Para vestir los puzles, Sad Owls ha construido una narrativa en torno a una simulación en la que nuestro protagonista se sumerge para encontrar una solución al colapso ecológico del mundo real. En la simulación residen las grabaciones y los progresos anotados de un grupo de investigadores que habían elucubrado sobre posibilidades tecnológicas que pudieran remediar una situación tan desesperada. Aunque los diálogos y los apuntes profundizan en la complejidad de sus relaciones, la tensión competitiva bajo la superficie, sus frágiles egos y su ansiedad general, no se estructuran sobre un conflicto central que pueda funcionar como catalizador dramático, quedando todo bastante desdibujado y sin poder causar un impacto tan certero como otros títulos del género.
A pesar de la ligera decepción que supone su narrativa, Viewfinder es un fantástico juego de puzles que parte de un pequeño prodigio técnico. Resulta casi milagroso que el juego no se rompa constantemente con la implementación instantánea de la geometría fotográfica. Aunque los niveles demuestran una enorme creatividad a la hora de plantear problemas y eventuales soluciones, el concepto es tan brillante y rompedor que clama por ser expandido. Las menos de cuatro horas que lleva completarlo se hacen muy cortas.

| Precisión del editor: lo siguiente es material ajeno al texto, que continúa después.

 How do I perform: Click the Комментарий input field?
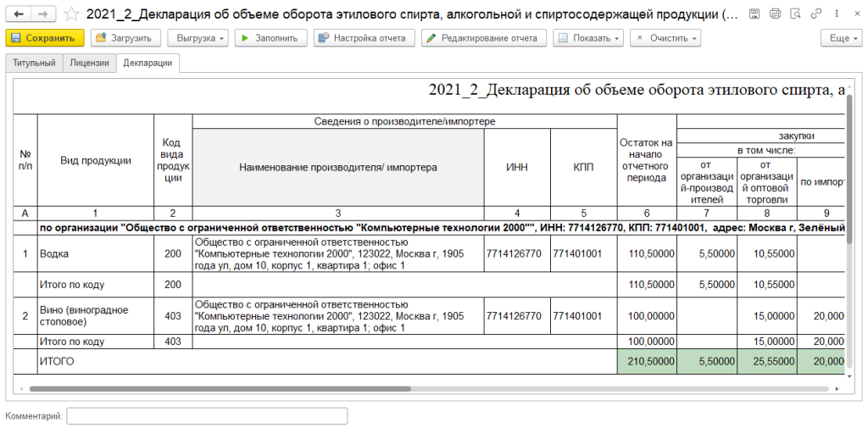207,416
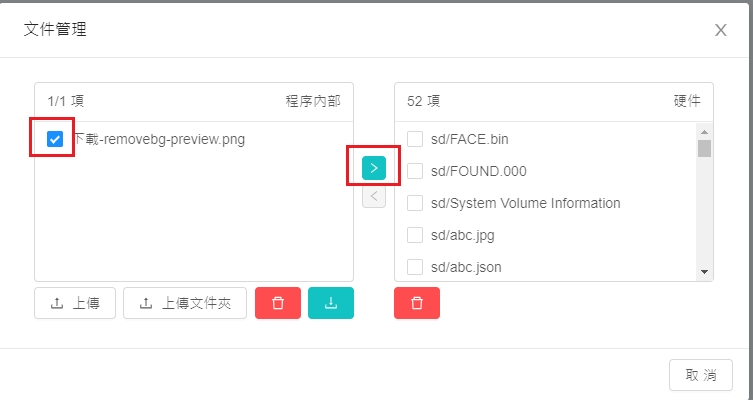The width and height of the screenshot is (753, 400).
Task: Click the red trash icon under the left panel
Action: [278, 303]
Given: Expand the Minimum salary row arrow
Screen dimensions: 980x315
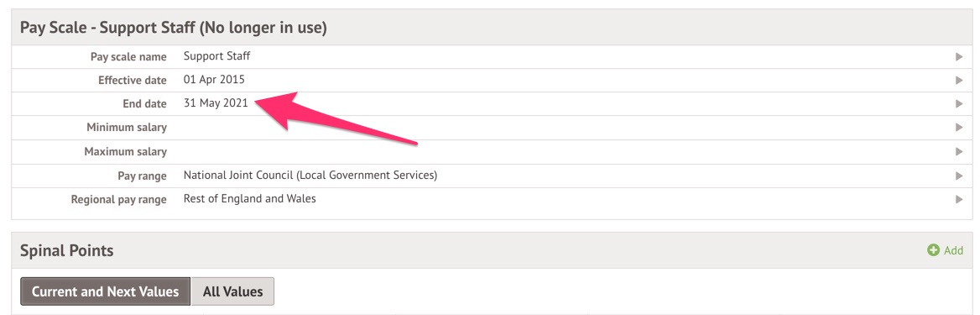Looking at the screenshot, I should (959, 127).
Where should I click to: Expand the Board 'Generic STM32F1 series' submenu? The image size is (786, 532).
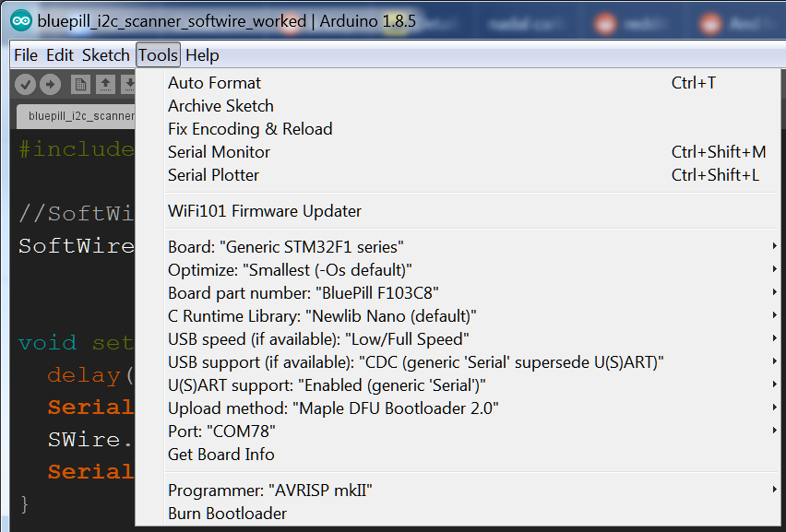pos(776,246)
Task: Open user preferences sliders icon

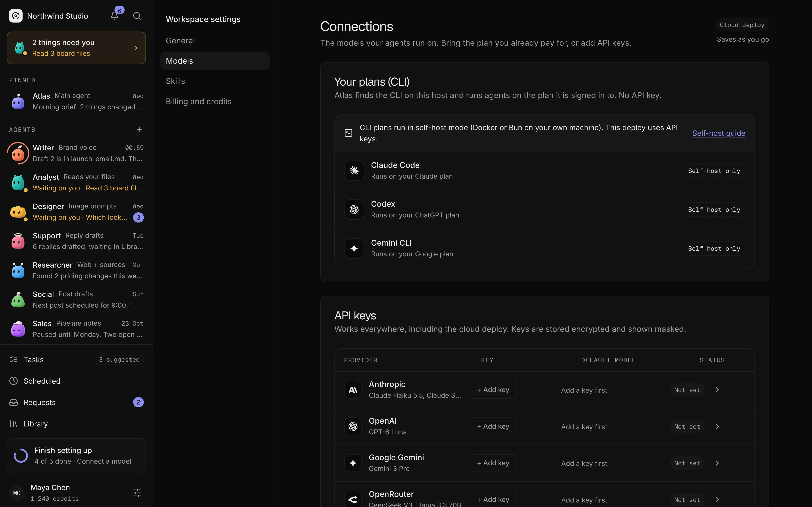Action: pyautogui.click(x=137, y=493)
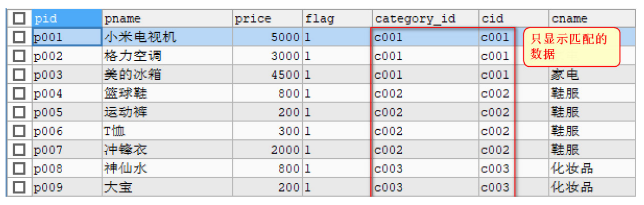Enable the checkbox for row p006
The image size is (644, 205).
[19, 131]
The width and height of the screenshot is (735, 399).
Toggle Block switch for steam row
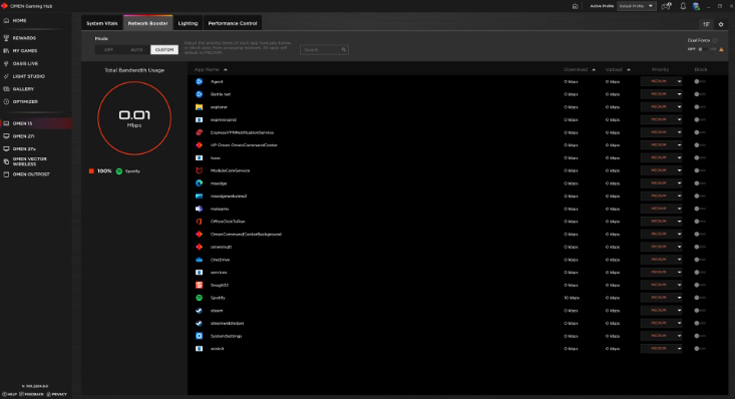pyautogui.click(x=700, y=310)
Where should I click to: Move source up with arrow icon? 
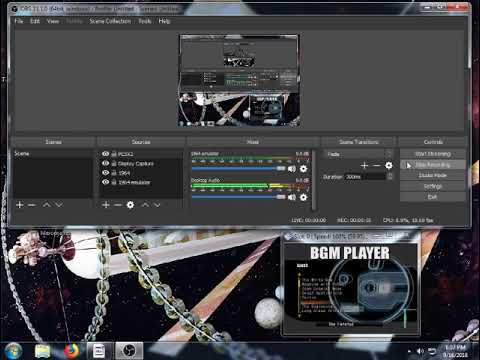click(145, 205)
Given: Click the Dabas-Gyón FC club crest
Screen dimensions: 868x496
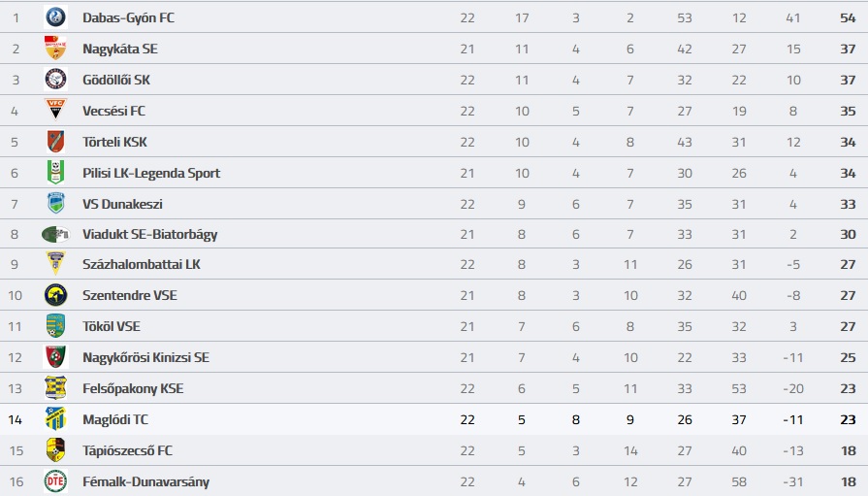Looking at the screenshot, I should tap(55, 17).
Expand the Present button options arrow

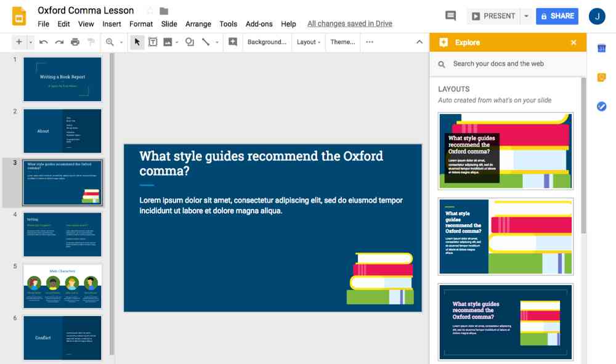point(525,16)
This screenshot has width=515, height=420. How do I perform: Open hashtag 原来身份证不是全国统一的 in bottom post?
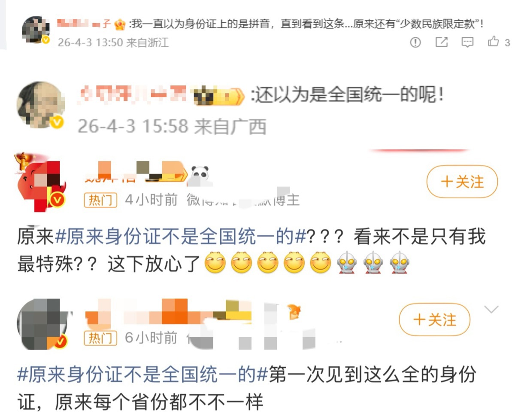tap(142, 375)

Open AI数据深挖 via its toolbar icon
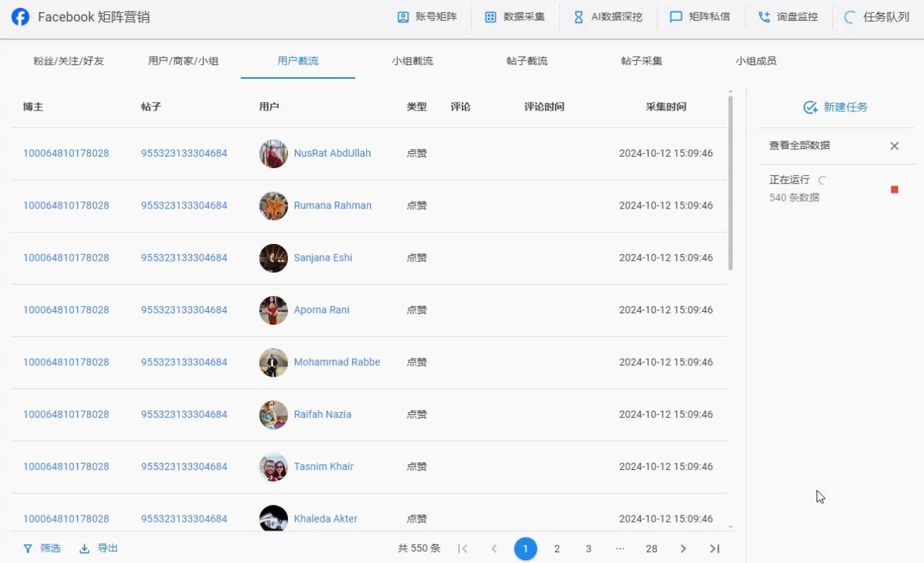click(x=578, y=16)
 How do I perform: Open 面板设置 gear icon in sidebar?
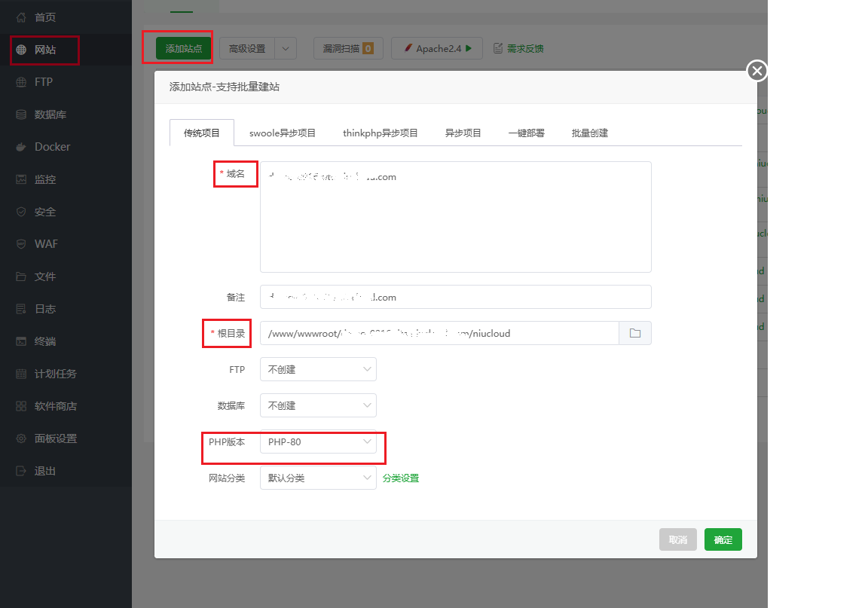[x=21, y=438]
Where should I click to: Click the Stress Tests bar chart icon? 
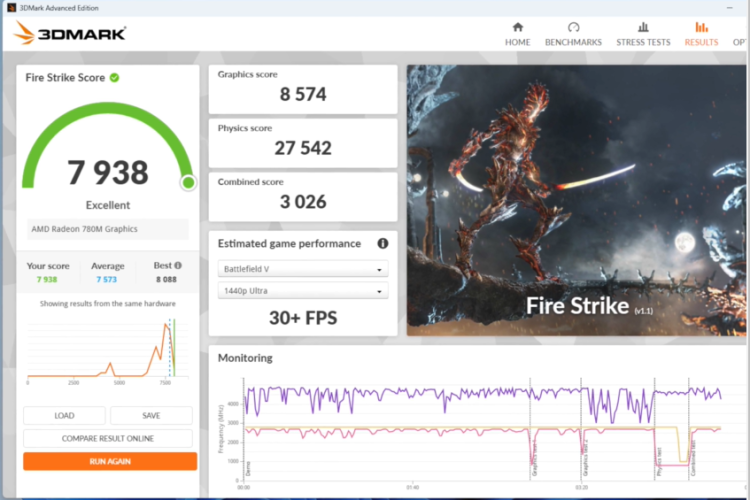(643, 27)
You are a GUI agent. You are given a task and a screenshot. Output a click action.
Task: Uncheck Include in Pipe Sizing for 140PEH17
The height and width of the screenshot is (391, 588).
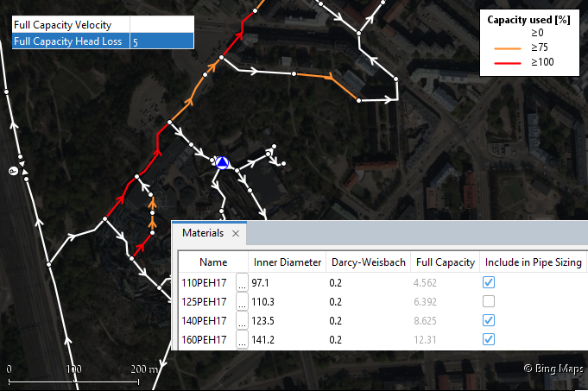[x=489, y=320]
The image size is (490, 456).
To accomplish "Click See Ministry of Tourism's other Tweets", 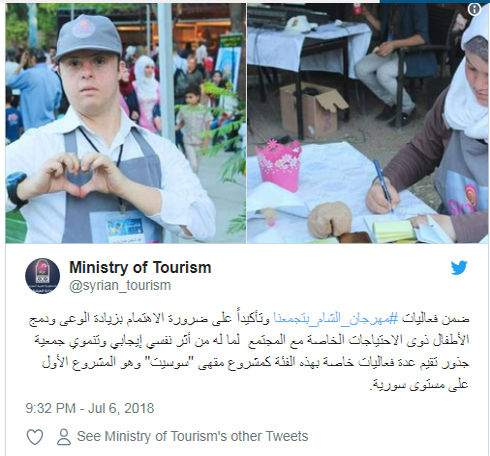I will point(192,436).
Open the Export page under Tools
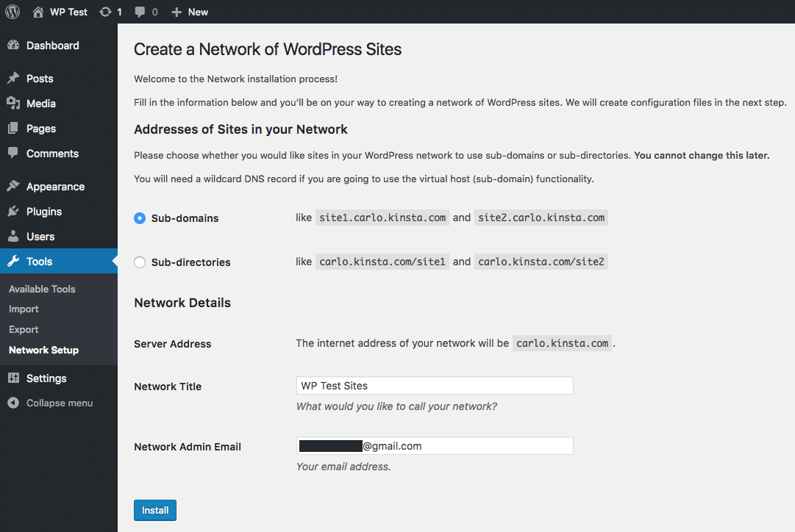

Si con un poco de suerte, el juego consigue encontrar su público, no tengo ninguna duda de que en Sad Owls se podrán poner a trabajar en una secuela más innovadora si cabe. ¿Alguien dice realidad virtual? Una conclusión lógica, pero no por ello menos estimulante. E incluso ir más allá, sentando cátedra sobre otros diseñadores que puedan aplicar estas mecánicas e ideas a otro tipo de juegos, manipulando las leyes ópticas y físicas para expandir el vocabulario visual del medio, ahondando en la plasticidad del mundo digital en contraposición a la rigidez de las obras de arte tangibles que pueblan los museos de arte contemporáneo.